Ces jours passés, le carrosse de M. le prince de Conti[1] renversa, en passant, le pauvre Martinot, horloger du roi, qui fut écrasé sous les roues, et mourut sur-le-champ. On ne prendra pas plus garde à la mort de MM. de La Vrillière et de Gramont qu’à celle de Martinot, à moins que quelqu’un n’ose demander, malgré les survivances, la place de secrétaire d’État et celle de colonel des gardes. Cependant on fait tout ce qu’on peut ici pour réjouir la reine.

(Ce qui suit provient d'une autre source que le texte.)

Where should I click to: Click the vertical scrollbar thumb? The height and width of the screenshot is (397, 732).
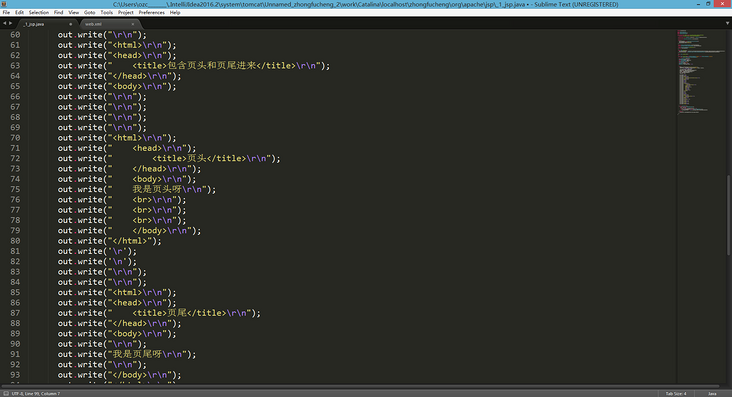(x=728, y=215)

Le roi s’y prend très-bien pour cela. Il s’est vanté de lui avoir donné sept sacrements, pour la première nuit ; mais je n’en crois rien du tout. Les rois trompent toujours leurs peuples. La reine fait très-bonne mine, quoique sa mine ne soit point du tout jolie. Tout le monde est enchanté ici de sa vertu et de sa politesse. La première chose qu’elle a faite a été de distribuer aux princesses et aux dames du palais toutes les bagatelles magnifiques qu’on appelle sa corbeille : cela consistait en bijoux de toute espèce, hors des diamants. Quand elle vit la cassette où tout cela était arrangé : « Voilà, dit-elle, la première fois de ma vie que j’ai pu faire des présents. » Elle avait un peu de rouge le jour du mariage, autant qu’il en faut pour ne pas paraître pâle. Elle s’évanouit un petit instant dans la chapelle, mais seulement pour la forme. Il y eut le même jour comédie. J’avais préparé un petit Divertissement[2] que M. de Mortemart[3] ne voulut point faire exécuter. On donna à la place Amphitryon et le Médecin malgré lui : ce qui ne parut pas trop convenable. Après le souper il y eut un feu d’artifice avec beaucoup de fusées, et très-peu d’invention et de variété ; après quoi le roi alla se préparer à faire un dauphin. Au reste, c’est ici un bruit, un fracas, une presse, un tumulte épouvantable. Je me garderai bien, dans ces premiers jours de confusion, de me faire présenter à la reine ; j’attendrai que la foule soit écoulée, et que Sa Majesté soit un peu revenue de l’étourdissement que tout ce sabbat doit lui causer. Alors je tâcherai de faire jouer Œdipe et Mariamne devant elle ; je lui

  1. Louis Armand de Bourbon, prince de Conti, mort en 1727 ; le même qui adressa des vers à Voltaire, en 1718, à l’occasion d’Œdipe. Louis-François de Bourbon-Conti, son fils, né en 1717, tua aussi, par accident, le P. Du Cerceau, en 1730. (Cl.)
  2. Ce Divertissement est dans les Pièces inédites de Voltaire, publiées par M. Jacobsen, en 1820. Nous le donnons dans le Supplément aux Poésies de Voltaire, tome XXXII.
  3. Louis de Rochechouart, duc de Mortemart, premier gentilhomme de la chambre, mort en 1740.